Start with taekwondo beginning at age 10. Like Anderson Silva, Stephan Bonnar and many other martial artists of his generation, Le started his martial arts journey by studying this kick-based style that is often dismissed as impractical or inapplicable to MMA.
Add a strong foundation in folkstyle, Greco-Roman and Freestyle wrestling. Le wrestled competitively from the age of 14, culminating in winning the California Junior College championship in 1990.
Mix in an extensive point-fighting background culminating in three US Open International Martial Arts Championships. Successful as he was, Le felt hampered by the rules banning punches to the face and kicks to the back among many other restrictions.
Channel all of that background into a decade of competition under Sanshou rules. Sanshou (aka Sanda or Wushu) is the competition martial art of the Chinese military and the rules allow for full contact striking (with a ban on clinch fighting) and throws, but no ground fighting. This rule set was perfect for Le with his taekwondo and wrestling backgrounds.
After a decade of ruling the U.S. Sanshou world and competing internationally, he came to MMA. With the exception of an aging Frank Shamrock, Le never faced truly top-tier competition, but he did prove that his style is effective in the cage.
San Shou: The Complete Fighting System details the building blocks of Le's style. It's the usual beautiful Victory Belt publication with hundreds of full color photos detailing each move step-by-step and clear explanations from Le for how to execute each move.
There are sections on Stance, Side Kick Techniques, Striking to the Takedown, Finishing the Takedown, Defensive Tactics, Catching Kicks, Takedown Defense, Clinch Techniques and Drills. This last section may be of the most utility to fighters looking to incorporate Le-style throws and side kicks into their game.
The book is a remarkable introduction to a style of fighting that is almost completely unique in MMA history. Le's style eschews the Muay Thai or boxing foundation that is the most common MMA striking style. Instead he replaces the round kick to the thigh and the jab with the side kick as his foundational strike. This creates a world of new possibilities for the thinking MMA fighter as the changes in stance and fighting range completely change the fight.
But it's Le's wrestling that allows his TKD derived striking to work in MMA. The book details how Le combines the two and uses his kicks to set up the dramatic throws and slams that have so electrified MMA fans. While he includes plenty of the single and double leg take downs, trips and arm drags that are the most commonly seen MMA take downs in his repertoire, he adds a dramatic flair by finishing his single legs with flashy moves like "hiking the football" and the "helicopter throw" and a whole range of high impact throws and hip tosses more familiar to judo than MMA.
Clearly Le's game includes very little ground grappling and no submissions, but his wrestling made it so hard for his opponents to take him down that that never proved relevant in his MMA career.

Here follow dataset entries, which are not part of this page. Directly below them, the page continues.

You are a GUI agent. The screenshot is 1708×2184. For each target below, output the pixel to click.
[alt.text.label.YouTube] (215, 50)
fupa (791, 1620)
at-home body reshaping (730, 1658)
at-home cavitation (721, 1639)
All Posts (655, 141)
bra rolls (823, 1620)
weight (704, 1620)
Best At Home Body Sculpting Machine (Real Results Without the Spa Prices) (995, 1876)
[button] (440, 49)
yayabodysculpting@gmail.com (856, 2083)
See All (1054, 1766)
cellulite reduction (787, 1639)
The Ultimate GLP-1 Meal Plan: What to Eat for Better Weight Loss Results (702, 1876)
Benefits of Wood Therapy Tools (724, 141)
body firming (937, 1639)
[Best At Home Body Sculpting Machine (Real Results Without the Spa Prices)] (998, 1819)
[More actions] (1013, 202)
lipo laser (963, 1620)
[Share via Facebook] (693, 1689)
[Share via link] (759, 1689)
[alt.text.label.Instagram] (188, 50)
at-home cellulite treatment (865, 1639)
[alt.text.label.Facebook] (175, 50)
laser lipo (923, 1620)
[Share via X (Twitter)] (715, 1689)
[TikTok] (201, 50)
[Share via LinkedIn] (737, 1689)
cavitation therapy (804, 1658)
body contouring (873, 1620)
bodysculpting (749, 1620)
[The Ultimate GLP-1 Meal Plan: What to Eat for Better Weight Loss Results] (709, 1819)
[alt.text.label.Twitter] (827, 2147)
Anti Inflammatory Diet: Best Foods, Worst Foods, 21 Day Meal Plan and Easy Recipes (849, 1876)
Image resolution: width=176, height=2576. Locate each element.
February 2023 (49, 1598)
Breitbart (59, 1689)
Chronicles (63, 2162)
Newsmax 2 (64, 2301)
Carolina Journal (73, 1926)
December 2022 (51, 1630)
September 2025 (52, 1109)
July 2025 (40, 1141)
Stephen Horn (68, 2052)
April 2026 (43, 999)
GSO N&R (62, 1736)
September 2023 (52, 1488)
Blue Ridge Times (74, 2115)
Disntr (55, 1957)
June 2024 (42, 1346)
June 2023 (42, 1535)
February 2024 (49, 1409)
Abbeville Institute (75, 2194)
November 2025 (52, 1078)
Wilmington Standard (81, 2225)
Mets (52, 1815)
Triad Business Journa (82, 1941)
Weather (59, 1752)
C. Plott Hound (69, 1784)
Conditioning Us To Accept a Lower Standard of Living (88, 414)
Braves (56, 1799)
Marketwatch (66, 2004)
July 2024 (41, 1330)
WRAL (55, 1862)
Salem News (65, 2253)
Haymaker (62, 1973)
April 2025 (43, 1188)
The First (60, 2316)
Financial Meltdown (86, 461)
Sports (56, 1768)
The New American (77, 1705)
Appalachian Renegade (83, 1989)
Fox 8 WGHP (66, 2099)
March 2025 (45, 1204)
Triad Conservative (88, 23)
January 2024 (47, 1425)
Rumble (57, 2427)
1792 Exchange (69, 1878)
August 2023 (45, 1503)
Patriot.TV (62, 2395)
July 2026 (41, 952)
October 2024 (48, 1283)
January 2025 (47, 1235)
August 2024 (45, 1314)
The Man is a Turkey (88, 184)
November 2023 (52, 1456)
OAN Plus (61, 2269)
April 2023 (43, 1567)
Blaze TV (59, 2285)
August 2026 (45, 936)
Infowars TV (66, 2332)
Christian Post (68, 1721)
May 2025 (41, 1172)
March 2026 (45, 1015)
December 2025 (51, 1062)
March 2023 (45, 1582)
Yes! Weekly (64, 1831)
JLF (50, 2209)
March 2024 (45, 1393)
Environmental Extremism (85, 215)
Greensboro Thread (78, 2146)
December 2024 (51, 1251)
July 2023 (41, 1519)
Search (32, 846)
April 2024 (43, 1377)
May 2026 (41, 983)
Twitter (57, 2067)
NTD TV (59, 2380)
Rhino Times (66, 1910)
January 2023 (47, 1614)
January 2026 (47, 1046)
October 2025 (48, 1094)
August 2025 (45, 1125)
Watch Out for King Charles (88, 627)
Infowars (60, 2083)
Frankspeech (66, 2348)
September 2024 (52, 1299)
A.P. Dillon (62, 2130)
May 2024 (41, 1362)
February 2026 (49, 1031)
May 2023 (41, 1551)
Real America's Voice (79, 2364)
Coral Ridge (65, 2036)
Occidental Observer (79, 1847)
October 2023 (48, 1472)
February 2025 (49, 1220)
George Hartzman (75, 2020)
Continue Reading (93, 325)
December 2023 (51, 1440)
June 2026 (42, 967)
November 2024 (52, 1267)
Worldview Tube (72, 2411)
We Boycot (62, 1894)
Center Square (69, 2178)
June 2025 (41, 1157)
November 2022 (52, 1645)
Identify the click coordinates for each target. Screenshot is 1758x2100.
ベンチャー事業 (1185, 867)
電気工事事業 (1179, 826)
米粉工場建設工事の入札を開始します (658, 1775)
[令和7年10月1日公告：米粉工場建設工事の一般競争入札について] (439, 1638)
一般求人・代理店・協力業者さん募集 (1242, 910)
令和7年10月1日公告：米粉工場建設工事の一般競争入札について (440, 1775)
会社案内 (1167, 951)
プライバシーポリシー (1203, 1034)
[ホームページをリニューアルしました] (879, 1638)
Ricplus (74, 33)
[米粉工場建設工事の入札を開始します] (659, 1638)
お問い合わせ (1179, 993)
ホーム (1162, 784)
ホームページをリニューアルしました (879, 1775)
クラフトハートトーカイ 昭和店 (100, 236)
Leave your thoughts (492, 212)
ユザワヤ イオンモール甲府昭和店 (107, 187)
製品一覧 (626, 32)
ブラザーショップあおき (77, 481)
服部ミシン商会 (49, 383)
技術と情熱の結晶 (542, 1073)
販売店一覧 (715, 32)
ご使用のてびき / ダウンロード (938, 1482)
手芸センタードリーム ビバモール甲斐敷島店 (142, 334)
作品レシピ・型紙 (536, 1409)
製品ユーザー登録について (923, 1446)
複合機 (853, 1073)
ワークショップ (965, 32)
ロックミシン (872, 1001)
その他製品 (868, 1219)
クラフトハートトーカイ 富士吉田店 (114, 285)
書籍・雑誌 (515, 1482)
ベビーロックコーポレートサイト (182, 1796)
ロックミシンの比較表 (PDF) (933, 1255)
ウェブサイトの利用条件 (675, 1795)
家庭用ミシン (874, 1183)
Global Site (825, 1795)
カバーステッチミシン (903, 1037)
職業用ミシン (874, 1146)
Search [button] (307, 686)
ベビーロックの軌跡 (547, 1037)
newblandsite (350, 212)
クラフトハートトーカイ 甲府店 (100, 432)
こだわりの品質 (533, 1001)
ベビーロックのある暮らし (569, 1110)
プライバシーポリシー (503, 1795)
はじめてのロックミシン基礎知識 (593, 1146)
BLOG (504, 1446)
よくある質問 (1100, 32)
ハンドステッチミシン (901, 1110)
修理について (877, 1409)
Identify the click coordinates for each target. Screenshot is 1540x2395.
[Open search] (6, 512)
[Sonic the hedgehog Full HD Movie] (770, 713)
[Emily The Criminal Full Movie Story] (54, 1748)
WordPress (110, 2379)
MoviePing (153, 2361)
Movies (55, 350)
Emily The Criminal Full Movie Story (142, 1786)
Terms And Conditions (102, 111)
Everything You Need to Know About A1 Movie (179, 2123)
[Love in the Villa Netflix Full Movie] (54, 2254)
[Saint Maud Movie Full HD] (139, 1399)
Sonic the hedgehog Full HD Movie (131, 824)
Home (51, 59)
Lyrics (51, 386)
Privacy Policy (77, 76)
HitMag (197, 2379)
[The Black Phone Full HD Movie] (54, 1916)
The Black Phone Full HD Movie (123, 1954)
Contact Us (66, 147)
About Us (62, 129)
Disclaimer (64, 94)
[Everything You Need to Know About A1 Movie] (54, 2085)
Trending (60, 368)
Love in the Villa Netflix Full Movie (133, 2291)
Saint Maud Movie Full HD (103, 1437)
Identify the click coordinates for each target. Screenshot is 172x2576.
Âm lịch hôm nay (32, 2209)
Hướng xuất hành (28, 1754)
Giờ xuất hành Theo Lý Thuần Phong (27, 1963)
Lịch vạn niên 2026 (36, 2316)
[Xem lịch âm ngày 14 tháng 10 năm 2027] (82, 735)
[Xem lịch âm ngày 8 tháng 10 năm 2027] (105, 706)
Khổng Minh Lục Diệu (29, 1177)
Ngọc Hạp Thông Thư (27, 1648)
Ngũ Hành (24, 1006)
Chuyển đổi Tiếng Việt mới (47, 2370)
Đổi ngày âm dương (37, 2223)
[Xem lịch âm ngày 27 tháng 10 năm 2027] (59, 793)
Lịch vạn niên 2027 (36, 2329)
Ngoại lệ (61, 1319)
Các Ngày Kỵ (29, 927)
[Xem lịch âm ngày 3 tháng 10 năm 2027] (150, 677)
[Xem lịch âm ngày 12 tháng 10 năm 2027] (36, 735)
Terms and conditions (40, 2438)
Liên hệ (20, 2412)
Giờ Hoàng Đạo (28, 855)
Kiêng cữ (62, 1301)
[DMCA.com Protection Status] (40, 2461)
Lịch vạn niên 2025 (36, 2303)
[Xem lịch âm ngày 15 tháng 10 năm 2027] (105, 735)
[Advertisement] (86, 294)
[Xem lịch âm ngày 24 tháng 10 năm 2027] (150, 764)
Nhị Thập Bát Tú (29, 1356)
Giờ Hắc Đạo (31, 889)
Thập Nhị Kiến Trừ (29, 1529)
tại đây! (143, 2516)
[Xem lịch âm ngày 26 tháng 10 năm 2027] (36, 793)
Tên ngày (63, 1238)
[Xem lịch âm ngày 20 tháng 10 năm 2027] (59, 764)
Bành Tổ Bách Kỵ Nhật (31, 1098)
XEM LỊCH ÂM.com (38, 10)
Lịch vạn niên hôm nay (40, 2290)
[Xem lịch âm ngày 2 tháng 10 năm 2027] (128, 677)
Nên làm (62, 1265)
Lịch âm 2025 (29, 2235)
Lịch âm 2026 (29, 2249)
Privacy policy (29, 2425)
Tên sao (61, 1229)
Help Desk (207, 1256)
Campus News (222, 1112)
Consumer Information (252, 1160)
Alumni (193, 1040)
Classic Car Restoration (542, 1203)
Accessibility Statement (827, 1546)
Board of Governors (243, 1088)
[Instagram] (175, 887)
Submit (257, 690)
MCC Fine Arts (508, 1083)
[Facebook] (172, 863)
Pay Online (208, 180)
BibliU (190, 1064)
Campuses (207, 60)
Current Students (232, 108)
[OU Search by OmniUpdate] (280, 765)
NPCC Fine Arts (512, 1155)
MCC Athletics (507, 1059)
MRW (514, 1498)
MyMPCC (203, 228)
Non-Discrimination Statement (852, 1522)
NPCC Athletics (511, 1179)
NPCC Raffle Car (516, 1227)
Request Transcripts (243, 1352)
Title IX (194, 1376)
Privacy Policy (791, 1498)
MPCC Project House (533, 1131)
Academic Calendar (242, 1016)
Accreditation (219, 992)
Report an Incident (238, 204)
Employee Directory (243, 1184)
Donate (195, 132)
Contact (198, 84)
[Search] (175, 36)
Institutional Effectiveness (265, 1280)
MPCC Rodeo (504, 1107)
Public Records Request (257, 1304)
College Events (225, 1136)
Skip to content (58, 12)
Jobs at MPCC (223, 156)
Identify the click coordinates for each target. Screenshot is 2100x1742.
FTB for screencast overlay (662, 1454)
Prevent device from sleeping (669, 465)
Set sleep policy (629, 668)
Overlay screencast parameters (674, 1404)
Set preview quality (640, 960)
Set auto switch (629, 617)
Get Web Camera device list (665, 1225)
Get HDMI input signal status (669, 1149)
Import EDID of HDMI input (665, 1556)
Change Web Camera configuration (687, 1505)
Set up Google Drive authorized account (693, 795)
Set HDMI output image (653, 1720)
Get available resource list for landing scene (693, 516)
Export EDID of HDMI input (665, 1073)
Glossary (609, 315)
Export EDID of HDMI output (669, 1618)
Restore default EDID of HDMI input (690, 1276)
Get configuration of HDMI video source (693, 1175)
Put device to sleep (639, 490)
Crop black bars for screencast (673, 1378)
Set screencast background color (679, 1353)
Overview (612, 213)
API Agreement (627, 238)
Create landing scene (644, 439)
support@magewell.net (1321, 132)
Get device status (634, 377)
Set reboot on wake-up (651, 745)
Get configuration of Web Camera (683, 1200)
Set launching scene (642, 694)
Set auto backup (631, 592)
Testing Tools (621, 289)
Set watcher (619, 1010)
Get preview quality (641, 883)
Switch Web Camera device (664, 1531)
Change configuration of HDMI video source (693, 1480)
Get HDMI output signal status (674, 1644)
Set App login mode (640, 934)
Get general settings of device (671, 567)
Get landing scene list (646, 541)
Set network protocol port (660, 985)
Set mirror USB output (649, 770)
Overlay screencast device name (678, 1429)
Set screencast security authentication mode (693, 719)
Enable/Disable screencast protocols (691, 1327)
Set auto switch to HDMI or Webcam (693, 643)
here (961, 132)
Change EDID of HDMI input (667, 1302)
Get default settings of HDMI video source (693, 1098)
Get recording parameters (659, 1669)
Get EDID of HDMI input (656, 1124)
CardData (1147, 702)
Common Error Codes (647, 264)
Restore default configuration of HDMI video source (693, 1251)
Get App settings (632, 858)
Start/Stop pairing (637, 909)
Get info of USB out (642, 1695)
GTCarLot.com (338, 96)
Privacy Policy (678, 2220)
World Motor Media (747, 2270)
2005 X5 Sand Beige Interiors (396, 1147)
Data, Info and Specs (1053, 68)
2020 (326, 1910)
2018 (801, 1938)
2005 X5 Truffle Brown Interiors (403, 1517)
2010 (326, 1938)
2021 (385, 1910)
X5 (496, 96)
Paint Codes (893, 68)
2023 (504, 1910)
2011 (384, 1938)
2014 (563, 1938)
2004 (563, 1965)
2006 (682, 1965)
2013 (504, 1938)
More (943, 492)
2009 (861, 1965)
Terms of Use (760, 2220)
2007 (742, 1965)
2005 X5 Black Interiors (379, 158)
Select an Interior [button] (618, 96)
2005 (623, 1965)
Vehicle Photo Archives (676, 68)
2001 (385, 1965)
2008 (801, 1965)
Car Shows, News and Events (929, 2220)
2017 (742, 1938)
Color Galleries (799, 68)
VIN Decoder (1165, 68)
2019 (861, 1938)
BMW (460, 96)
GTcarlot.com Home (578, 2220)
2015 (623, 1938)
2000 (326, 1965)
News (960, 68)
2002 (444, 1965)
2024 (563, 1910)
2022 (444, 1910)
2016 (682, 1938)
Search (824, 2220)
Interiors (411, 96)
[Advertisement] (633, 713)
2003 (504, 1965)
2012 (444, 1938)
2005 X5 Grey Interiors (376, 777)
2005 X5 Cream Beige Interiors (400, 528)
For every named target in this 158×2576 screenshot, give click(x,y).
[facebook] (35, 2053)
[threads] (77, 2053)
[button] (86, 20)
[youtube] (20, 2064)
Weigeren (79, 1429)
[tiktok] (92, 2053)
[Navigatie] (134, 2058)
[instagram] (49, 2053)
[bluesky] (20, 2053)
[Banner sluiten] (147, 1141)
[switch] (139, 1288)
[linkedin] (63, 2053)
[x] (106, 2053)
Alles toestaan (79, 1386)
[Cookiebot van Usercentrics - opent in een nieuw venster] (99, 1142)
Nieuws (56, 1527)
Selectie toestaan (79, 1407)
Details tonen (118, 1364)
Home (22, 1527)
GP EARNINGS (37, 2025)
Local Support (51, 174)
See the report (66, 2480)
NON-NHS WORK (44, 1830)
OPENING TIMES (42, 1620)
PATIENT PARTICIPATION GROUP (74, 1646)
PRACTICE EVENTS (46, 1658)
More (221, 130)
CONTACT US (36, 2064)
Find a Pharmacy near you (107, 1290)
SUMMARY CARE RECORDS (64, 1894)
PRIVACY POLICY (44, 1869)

All in all, this is an excellent book for the student of MMA, especially those bringing extensive TKD experience to the game. I also recommend it for anyone who wants to understand Le's flashy style and just how technically sound it is at its base. It's looking like we'll never know how Le would have fared against the top MMA middleweights of his era, but we do know that he has blazed a path of innovation in MMA that many fighters will follow in the future.
Thanks to Victory Belt for the review copy.